→ **EXERCISE AIM**
Take every line in the entries that includes the word "give" and copy it.

→ **EXERCISE INPUT**
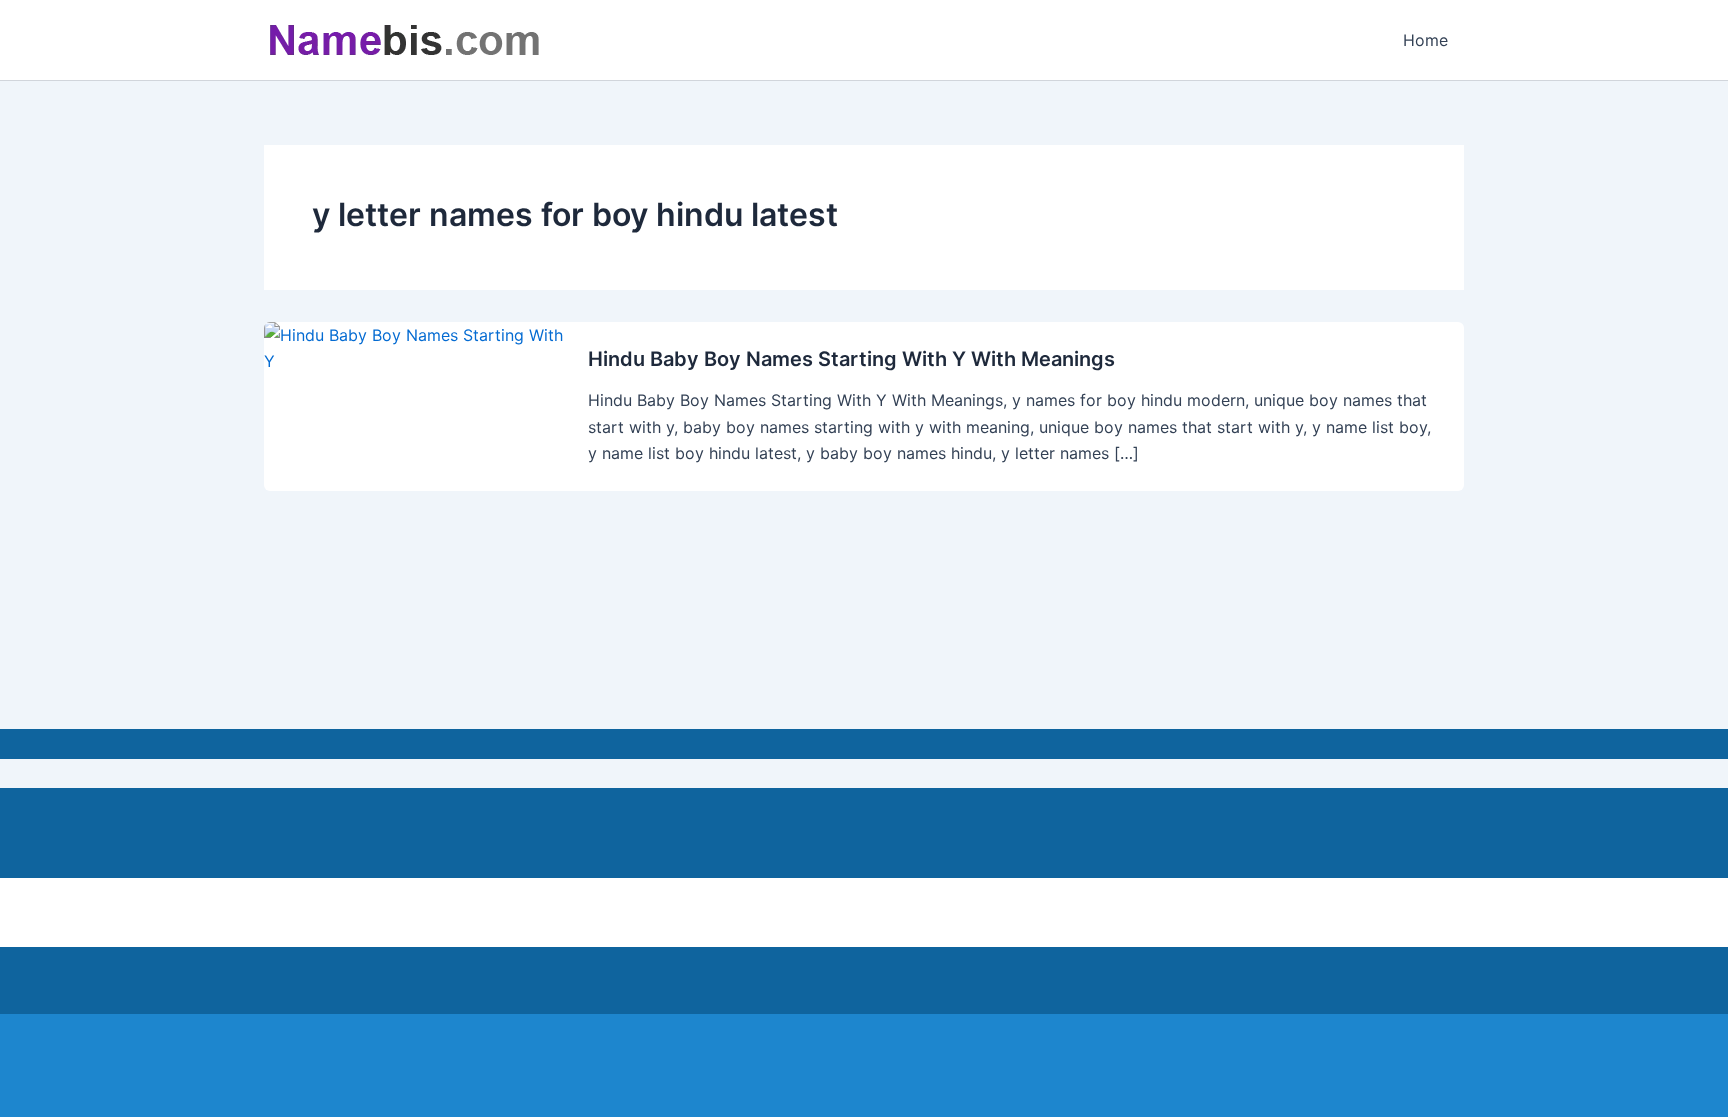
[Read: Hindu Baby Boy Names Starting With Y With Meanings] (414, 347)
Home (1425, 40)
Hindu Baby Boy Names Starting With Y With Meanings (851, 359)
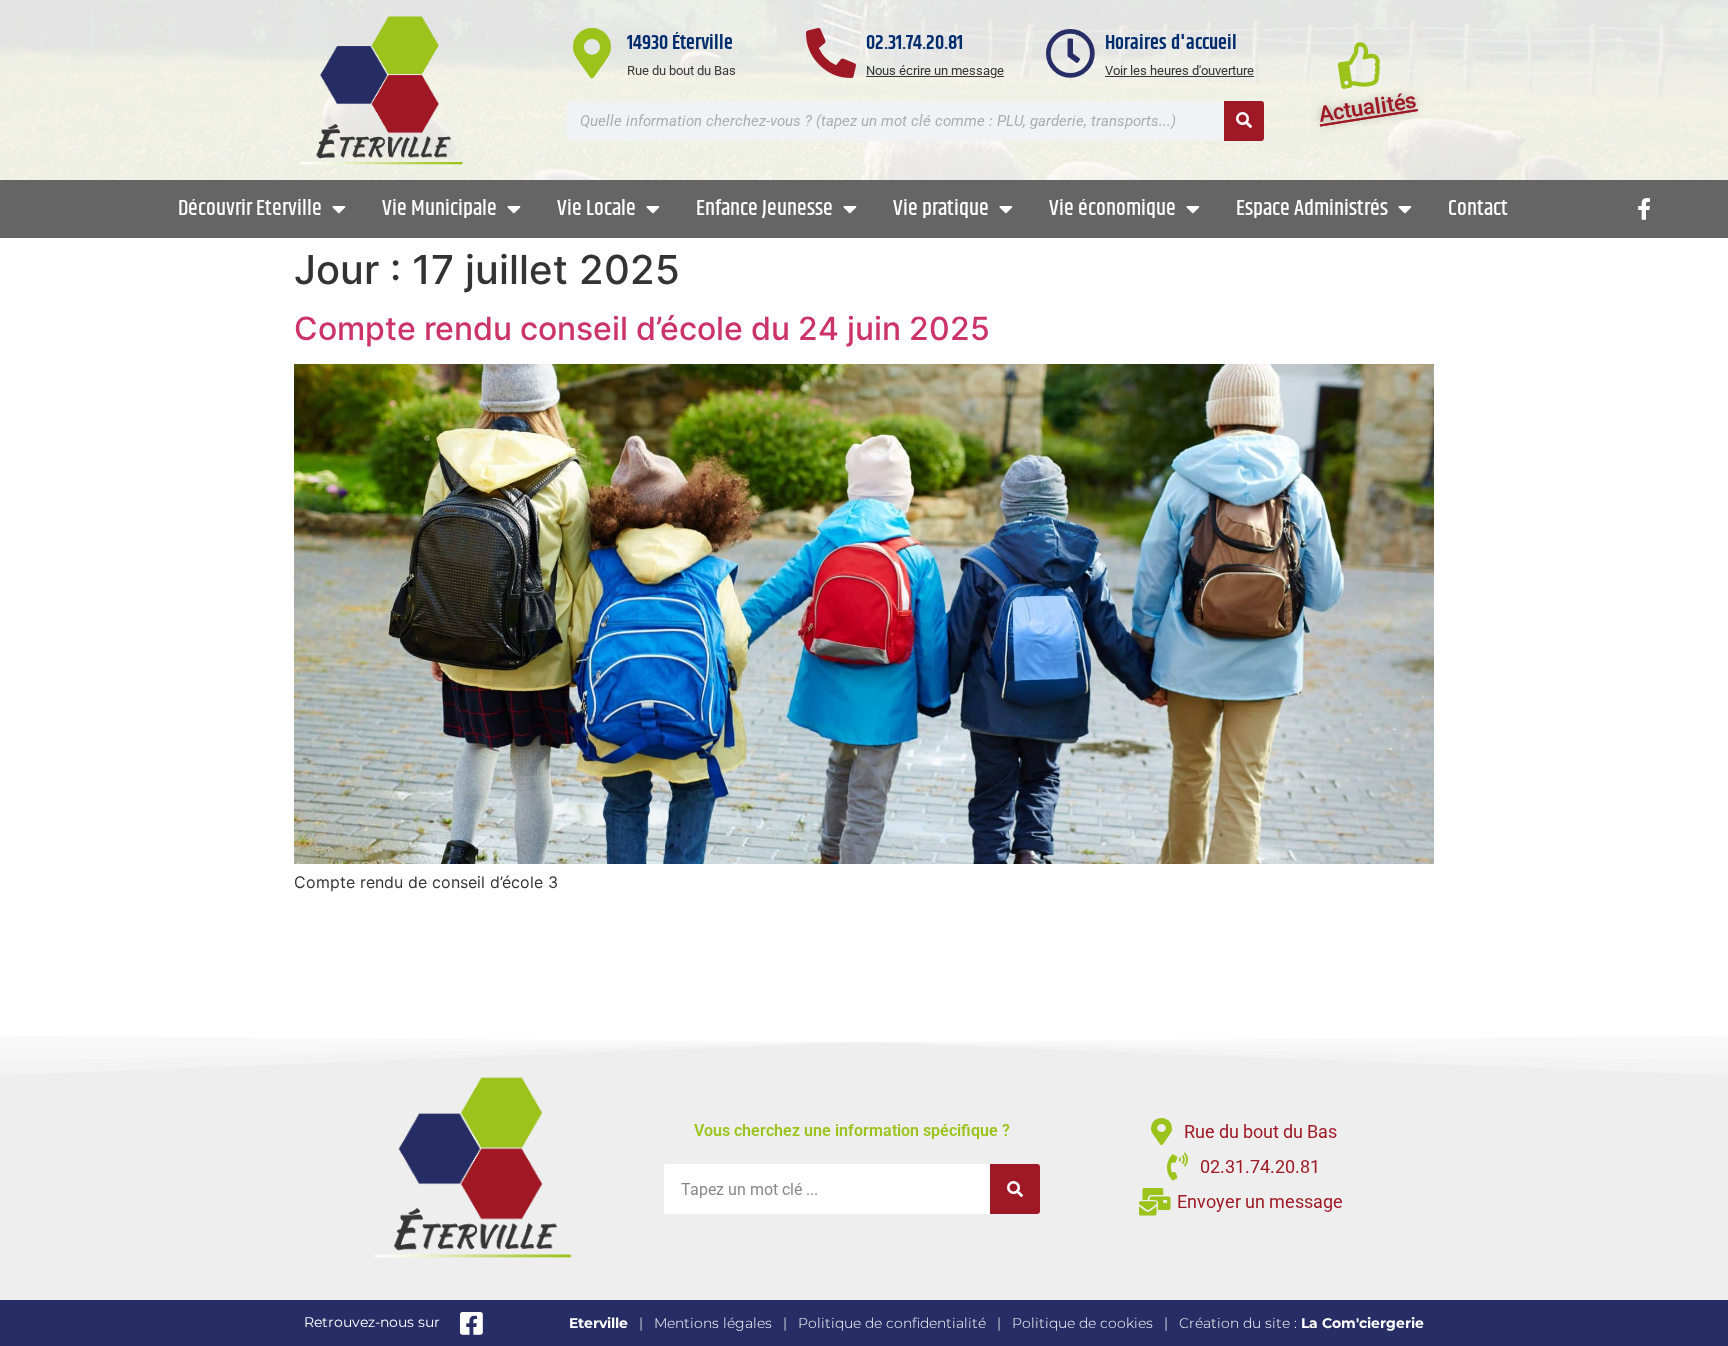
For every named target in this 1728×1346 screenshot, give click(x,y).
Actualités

...

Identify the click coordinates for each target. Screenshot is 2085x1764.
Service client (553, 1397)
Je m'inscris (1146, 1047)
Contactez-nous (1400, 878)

* * *

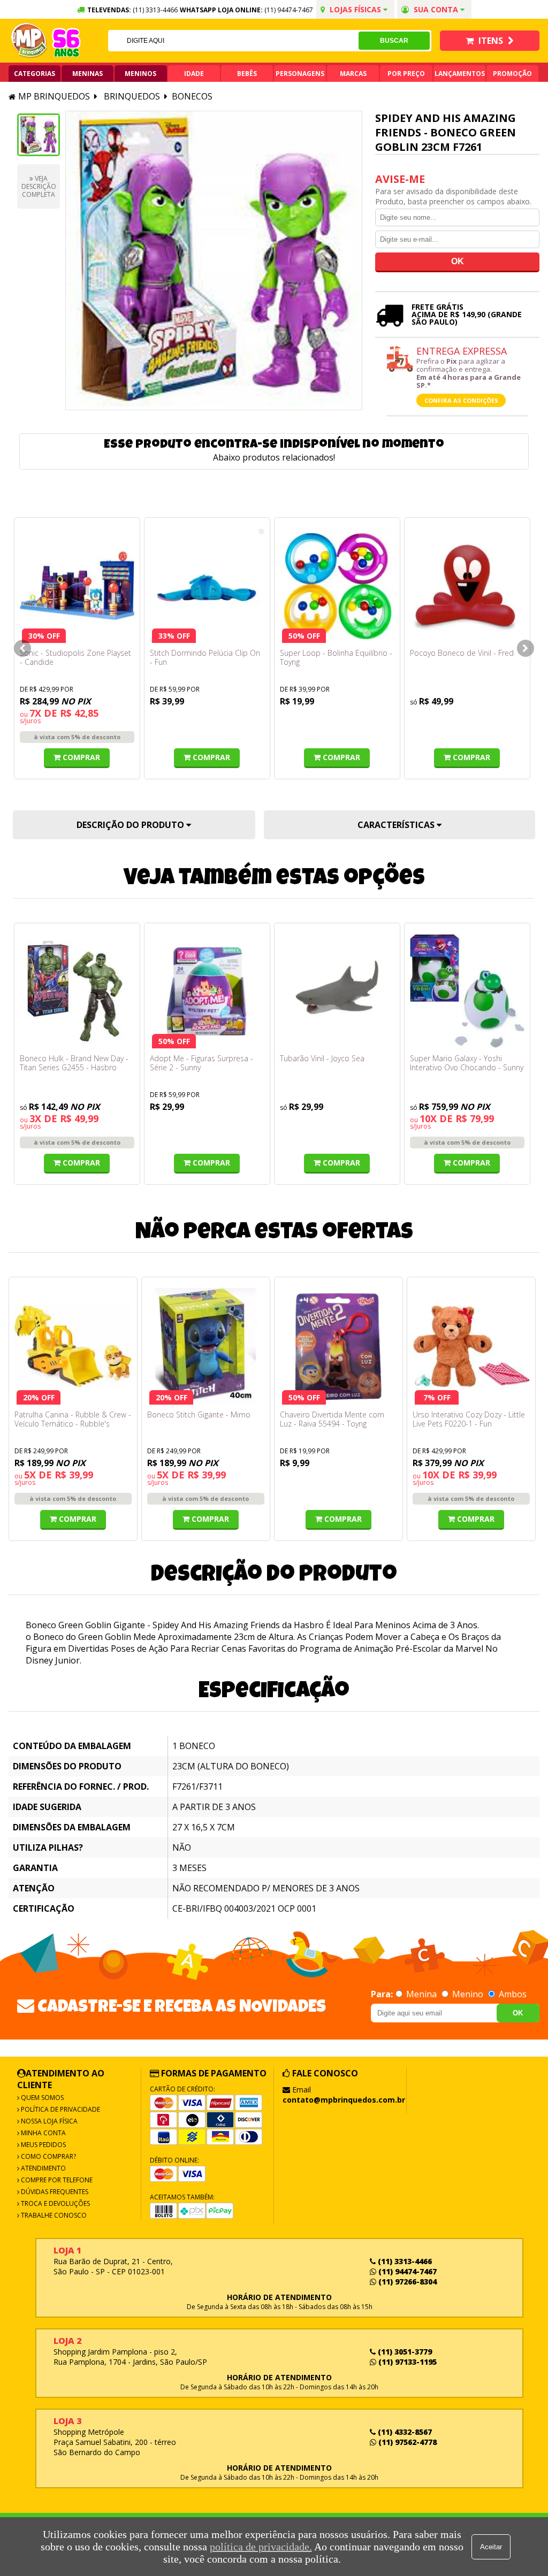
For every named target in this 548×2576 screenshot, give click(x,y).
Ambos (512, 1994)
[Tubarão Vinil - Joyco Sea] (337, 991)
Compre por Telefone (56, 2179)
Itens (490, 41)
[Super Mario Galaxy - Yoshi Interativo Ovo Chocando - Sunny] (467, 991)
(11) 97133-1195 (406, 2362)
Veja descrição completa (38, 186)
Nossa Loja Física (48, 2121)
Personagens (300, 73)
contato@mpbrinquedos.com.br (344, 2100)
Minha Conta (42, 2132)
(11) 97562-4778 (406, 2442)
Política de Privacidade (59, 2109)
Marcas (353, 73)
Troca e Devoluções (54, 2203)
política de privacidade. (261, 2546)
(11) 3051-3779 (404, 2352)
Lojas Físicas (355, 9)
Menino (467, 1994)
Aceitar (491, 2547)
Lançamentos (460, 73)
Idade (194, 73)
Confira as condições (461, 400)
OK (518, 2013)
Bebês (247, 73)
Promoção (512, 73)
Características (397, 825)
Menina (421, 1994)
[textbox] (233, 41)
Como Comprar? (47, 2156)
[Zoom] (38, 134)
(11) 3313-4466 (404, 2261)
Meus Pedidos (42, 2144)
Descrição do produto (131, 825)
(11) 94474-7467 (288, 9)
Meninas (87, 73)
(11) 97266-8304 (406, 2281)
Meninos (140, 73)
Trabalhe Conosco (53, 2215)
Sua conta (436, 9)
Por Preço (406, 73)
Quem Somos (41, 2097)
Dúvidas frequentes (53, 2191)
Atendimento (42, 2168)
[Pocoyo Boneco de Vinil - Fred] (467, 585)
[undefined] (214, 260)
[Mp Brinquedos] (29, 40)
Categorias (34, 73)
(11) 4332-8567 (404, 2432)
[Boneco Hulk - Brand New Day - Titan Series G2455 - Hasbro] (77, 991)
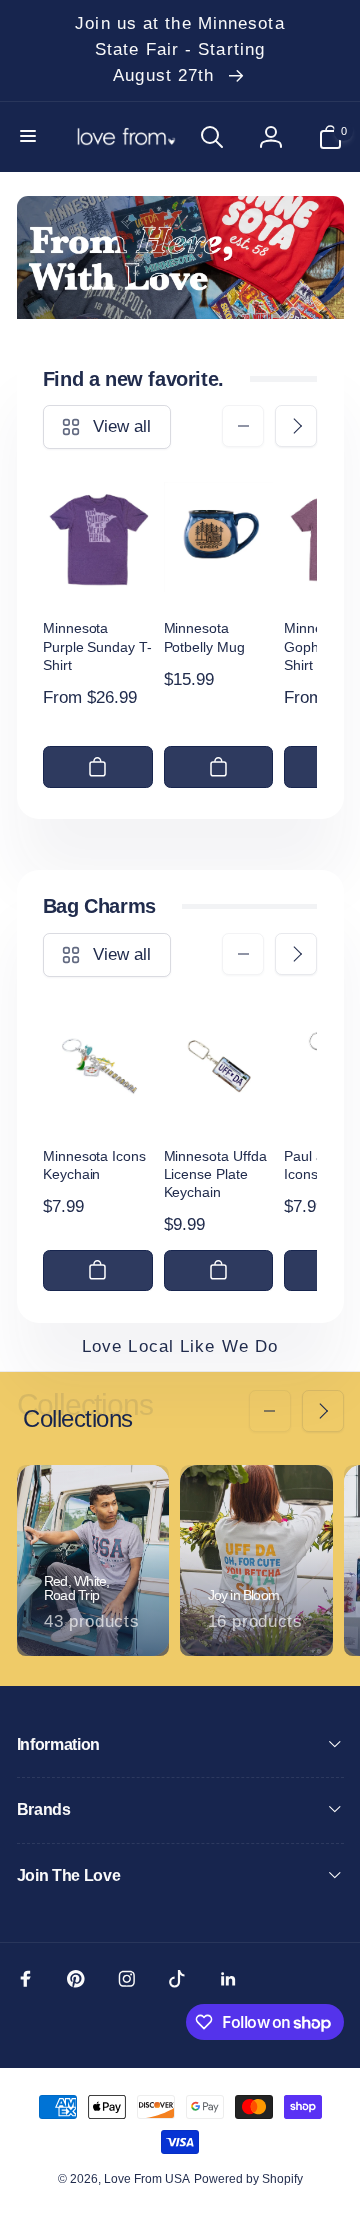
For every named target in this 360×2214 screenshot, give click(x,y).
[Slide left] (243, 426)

→ **COMPLETED EXERCISE**
For every named target in this 1728×1346 screenshot, give click(x,y).
For every named target in this 548×2576 screenshot, give click(x,y).
For every named target in this 360×2214 screenshot, give click(x,y).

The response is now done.